Je vais copier-coller la réponse que j'ai mise sur facebook à ce sujet quand j'ai vu passer ce truc :
- on peut être trans/non binaire et ne pas vouloir transitionner sans pour autant que ça fasse de nous des cis en fait. En fait c'est super compliqué de faire des eux vs nous et ça marche dans les deux sens.
- à mes yeux il y a une nuance entre multiplier les étiquettes (ce qui peut être utile à titre individuel) et envoyer bouler des gens pour des manques de vocabulaire. On peut aussi être d'accord avec cet usage du vocabulaire sans pour autant lui accorder plus d'importance qu'il n'en a et exclure des personnes qui ne l'utilisent pas/en utilisent un autre.
-le fait d'être bien dans sa tête et de pouvoir concevoir son genre et son identité est une forme de privilège. Sur ce point les personnes trans, non binaires et autres sont rarement pas confrontées au problème (en fait même beaucoup de cis peuvent y faire face) c'est plutôt un continuum donc il n'y a pas de privilège binaire. Mais ce n'est pas pour autant qu'il faut évacuer à mon sens le besoin de se dire qui passe pour les personnes non binaires (trans ou pas) par du vocabulaire spécifique, en faire quelque chose de futile et de nuisible. L'usage de ce vocabulaire pour exclure des personnes trans ou nier leur vécu est nuisible, mais la création en elle-même de vocabulaire ne l'est pas.
- en fait le mouvement transgenre est déjà une sorte de politisation de la non binarité puisque de base on déclare qu'il n'y a pas que deux groupes d'humains. Le mouvement non binaire politique c'est à mes yeux une déclinaison de cette lutte contre la cisheteronormativité. On peut être d'accord ou pas sur l'efficacité de la démarche mais pas sur le fait que ça fasse partie du mouvement de destruction du patriarcat.

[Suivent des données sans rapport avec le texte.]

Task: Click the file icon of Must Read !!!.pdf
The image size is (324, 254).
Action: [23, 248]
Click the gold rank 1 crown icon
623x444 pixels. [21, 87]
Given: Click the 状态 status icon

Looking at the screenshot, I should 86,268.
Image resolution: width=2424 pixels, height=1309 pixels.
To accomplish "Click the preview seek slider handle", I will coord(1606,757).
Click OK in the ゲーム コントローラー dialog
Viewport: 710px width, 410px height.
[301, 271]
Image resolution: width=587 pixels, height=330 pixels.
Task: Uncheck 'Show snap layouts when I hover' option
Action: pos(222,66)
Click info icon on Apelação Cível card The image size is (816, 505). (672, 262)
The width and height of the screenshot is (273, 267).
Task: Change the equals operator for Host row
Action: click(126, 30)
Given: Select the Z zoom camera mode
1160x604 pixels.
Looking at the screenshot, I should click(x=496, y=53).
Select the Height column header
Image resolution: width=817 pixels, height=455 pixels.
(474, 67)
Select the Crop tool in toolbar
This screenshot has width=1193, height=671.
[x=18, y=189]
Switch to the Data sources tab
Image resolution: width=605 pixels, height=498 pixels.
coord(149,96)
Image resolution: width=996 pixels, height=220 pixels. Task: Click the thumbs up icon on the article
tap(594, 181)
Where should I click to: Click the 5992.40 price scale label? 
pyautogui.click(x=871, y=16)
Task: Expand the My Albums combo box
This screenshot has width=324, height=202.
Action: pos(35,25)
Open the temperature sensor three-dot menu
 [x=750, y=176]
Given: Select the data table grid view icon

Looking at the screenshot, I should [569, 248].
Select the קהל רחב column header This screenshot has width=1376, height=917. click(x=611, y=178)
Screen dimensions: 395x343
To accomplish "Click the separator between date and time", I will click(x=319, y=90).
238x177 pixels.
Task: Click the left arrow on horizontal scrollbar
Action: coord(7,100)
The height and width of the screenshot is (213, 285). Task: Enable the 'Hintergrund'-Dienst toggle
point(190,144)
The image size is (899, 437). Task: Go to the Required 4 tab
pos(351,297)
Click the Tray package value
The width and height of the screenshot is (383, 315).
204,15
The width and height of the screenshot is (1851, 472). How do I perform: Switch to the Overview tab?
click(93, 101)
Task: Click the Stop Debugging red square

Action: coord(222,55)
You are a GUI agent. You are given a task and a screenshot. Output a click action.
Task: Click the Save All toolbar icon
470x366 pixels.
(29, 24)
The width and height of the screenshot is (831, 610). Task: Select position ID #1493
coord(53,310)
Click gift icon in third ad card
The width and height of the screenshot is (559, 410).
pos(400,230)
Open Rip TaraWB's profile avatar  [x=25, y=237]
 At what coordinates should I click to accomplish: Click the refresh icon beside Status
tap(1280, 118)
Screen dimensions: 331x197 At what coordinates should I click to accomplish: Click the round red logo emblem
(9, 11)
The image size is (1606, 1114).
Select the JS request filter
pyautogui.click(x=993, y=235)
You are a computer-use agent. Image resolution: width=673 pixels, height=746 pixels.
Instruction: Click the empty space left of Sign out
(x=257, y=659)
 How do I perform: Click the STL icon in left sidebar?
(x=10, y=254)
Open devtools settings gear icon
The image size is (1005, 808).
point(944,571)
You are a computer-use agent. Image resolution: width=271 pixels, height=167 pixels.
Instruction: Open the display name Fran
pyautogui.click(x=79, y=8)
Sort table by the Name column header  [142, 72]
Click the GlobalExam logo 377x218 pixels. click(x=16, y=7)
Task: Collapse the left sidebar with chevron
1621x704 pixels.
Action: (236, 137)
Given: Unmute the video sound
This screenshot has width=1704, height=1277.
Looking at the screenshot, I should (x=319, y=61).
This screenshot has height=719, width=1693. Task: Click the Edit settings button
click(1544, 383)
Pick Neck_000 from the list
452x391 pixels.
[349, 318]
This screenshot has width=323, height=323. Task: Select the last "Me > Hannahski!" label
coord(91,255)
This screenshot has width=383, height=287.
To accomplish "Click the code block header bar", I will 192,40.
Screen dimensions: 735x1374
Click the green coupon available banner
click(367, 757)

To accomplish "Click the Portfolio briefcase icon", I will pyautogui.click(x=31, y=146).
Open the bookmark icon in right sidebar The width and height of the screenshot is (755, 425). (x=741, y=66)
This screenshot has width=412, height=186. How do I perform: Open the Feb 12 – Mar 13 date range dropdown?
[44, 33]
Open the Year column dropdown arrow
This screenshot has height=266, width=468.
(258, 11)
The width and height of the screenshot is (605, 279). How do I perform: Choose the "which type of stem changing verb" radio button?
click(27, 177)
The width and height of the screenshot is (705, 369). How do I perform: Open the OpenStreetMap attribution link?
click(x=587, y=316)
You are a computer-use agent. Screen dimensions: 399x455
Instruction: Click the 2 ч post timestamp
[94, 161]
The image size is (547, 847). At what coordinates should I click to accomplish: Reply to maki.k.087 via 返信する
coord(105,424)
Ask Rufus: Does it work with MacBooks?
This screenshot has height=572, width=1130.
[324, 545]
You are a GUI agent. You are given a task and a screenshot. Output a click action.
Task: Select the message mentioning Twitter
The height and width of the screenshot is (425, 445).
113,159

PS: je reviendrais pas sur certaines généralisations problématiques faites sous le coup le la colère. Toutes les personnes nb ne sont pas d'accord et ça ne veut pas dire la même chose pour tout le monde que d'être nb. Seules les oppressions sont à mon sens ce qu'on peut discuter et que ça aie un sens. Je trouve ça parfaitement inutile de dire qu'il y a des identités plus valables, plus réelles que d'autres. On peut discuter sur l'usage de ces identités (notamment pour se revendiquer opprimé alors qu'on ne l'est pas) mais pas sur ces identités elles-mêmes.